## Page excerpt
The Company leases office facilities under operating leases and recognizes lease expense on a straight-line basis over the lease term. Lease assets and liabilities are initially recorded at commencement date based on the present value of lease payments over the lease term. As most of the Company’s lease contracts do not provide an implicit discount rate, the Company uses its incremental borrowing rate based on the information available at commencement date in determining the present value of lease payments. The weighted average discount rate used was 9.17%. Certain leases may contain variable costs above the minimum required payments and are not included in the right-of-use assets or liabilities. Leases may include renewal, purchase or termination options that can extend or shorten the term of the lease. The exercise of those options is at the Company’s sole discretion and is evaluated at inception and throughout the contract to determine if a modification of the lease term is required. Leases with an initial term of 12 months or less are not recorded on the balance sheet.

 

On February 10, 2026, the Company entered into a twelve-month lease extension agreement, effective March 1, 2026, with the landlord of the Company’s Houston office.

## Instruction
Copy out the lease disclosure above in full, word for word.

Records from a data source:
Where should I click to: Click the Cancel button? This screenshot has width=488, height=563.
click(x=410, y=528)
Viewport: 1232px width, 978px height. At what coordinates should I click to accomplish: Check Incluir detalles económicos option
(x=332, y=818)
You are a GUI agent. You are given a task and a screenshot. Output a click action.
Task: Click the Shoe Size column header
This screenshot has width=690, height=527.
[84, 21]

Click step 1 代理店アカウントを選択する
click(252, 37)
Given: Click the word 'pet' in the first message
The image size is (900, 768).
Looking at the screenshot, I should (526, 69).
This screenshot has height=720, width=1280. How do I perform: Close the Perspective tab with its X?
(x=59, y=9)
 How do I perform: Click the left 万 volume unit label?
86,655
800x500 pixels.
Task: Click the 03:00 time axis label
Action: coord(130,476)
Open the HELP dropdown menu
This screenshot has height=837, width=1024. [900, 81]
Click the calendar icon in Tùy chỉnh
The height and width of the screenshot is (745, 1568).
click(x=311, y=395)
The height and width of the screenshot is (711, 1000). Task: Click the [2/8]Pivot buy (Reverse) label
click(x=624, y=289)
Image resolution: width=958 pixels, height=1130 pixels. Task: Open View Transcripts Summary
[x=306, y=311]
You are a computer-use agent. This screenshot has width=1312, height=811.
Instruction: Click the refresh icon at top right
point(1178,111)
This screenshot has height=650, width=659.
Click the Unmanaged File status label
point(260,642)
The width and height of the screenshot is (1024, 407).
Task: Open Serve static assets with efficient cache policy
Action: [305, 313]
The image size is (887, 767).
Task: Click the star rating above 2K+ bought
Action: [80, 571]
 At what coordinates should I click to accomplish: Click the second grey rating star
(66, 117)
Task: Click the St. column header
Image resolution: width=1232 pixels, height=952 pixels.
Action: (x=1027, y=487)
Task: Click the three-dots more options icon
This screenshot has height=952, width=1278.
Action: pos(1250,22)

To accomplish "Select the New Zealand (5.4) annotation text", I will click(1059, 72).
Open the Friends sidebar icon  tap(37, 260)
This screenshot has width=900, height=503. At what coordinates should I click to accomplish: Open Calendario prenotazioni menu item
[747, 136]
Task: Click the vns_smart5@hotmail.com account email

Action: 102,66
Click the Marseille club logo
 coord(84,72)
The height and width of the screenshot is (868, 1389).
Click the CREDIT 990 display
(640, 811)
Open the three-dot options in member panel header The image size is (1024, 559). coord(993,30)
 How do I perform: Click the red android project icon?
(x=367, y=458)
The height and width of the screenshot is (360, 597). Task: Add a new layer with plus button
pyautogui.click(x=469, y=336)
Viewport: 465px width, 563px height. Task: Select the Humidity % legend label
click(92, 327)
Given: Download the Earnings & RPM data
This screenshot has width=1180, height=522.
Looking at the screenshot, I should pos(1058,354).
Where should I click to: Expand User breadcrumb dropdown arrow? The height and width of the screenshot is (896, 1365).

## Response to the task
The Company leases office facilities under operating leases and recognizes lease expense on a straight-line basis over the lease term. Lease assets and liabilities are initially recorded at commencement date based on the present value of lease payments over the lease term. As most of the Company’s lease contracts do not provide an implicit discount rate, the Company uses its incremental borrowing rate based on the information available at commencement date in determining the present value of lease payments. The weighted average discount rate used was 9.17%. Certain leases may contain variable costs above the minimum required payments and are not included in the right-of-use assets or liabilities. Leases may include renewal, purchase or termination options that can extend or shorten the term of the lease. The exercise of those options is at the Company’s sole discretion and is evaluated at inception and throughout the contract to determine if a modification of the lease term is required. Leases with an initial term of 12 months or less are not recorded on the balance sheet.

 

On February 10, 2026, the Company entered into a twelve-month lease extension agreement, effective March 1, 2026, with the landlord of the Company’s Houston office.